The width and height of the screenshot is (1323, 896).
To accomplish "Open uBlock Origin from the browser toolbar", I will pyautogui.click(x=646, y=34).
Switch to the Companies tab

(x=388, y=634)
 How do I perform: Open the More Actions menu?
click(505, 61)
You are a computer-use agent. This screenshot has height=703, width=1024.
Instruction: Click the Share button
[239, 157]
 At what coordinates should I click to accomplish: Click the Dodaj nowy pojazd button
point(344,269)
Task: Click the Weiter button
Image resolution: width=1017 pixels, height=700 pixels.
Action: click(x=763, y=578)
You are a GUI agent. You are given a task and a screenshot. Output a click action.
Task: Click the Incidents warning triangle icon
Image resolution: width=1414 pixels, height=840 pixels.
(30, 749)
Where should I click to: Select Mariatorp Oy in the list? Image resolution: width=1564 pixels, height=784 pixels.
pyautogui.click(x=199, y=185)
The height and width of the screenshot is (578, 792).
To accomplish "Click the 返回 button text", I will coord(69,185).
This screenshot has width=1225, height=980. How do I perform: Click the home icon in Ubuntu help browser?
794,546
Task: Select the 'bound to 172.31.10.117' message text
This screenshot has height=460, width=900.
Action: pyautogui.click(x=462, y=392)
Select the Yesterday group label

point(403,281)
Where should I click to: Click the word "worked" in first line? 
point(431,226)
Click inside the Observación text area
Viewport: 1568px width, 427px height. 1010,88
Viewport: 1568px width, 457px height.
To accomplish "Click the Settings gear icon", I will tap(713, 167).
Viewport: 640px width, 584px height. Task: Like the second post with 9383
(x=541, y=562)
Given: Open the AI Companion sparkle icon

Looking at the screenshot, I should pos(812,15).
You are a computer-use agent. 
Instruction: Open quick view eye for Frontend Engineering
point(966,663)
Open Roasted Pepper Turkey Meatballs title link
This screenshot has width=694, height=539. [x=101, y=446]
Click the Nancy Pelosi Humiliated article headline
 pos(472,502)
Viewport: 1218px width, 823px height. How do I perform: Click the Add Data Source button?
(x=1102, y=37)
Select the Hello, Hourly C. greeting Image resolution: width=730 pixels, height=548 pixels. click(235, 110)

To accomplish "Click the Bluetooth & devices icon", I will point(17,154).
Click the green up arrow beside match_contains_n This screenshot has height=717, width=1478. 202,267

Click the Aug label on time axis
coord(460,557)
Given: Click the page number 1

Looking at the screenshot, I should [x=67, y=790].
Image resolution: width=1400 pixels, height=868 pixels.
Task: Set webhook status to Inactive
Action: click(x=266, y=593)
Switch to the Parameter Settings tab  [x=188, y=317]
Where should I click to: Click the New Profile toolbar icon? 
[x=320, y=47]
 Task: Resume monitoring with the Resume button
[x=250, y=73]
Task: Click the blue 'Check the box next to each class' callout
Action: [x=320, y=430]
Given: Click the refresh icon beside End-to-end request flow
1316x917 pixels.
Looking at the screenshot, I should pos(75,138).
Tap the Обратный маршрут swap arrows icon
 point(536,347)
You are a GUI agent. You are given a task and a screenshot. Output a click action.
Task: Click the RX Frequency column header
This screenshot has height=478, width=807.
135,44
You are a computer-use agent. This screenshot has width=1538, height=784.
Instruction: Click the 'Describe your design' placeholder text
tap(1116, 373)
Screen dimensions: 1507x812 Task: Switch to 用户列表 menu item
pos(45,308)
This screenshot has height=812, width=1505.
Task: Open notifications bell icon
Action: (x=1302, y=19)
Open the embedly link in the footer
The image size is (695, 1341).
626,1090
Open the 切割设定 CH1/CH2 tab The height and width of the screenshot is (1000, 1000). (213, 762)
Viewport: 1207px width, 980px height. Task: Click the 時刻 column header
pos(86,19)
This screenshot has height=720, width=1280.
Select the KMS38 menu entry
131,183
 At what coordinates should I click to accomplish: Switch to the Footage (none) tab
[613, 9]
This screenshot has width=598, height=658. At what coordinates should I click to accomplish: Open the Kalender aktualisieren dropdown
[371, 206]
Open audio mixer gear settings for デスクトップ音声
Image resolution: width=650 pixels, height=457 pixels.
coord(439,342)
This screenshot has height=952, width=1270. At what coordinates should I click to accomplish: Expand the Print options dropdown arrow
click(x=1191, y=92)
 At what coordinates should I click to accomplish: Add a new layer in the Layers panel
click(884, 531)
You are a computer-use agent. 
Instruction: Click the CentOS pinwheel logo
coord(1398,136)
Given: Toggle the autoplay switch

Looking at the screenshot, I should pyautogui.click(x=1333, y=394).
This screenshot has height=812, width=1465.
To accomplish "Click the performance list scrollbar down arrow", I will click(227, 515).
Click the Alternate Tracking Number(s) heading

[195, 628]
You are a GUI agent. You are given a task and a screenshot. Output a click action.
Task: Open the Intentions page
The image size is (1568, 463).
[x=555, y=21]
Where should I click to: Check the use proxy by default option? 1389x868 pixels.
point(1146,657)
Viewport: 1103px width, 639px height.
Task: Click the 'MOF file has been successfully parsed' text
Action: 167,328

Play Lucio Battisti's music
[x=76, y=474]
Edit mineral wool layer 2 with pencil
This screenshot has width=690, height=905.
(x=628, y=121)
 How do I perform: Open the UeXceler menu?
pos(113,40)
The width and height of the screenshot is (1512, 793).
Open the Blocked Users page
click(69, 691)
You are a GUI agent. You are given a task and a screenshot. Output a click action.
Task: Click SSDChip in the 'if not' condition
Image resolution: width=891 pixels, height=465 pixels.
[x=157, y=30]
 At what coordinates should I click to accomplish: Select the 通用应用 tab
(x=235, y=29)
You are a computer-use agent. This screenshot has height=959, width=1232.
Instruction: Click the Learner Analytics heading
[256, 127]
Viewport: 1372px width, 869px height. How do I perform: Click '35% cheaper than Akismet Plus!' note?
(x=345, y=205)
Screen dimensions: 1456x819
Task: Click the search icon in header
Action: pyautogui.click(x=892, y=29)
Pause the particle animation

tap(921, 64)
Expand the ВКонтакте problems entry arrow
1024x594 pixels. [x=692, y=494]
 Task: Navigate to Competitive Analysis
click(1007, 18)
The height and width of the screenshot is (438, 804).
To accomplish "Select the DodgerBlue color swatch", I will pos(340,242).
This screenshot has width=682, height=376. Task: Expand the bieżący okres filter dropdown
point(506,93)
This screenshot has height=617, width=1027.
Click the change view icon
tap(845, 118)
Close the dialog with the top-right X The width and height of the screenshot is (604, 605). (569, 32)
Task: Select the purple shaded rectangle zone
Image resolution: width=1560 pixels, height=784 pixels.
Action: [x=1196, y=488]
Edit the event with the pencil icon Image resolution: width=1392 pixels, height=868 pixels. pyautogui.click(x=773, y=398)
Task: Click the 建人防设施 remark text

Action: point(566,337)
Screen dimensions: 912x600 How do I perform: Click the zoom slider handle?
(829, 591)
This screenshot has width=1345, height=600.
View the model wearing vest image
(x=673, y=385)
----
How many lines in the records above contain the word "Instruction"? Case counts. Reply with the number alone.

Solution to the exercise
5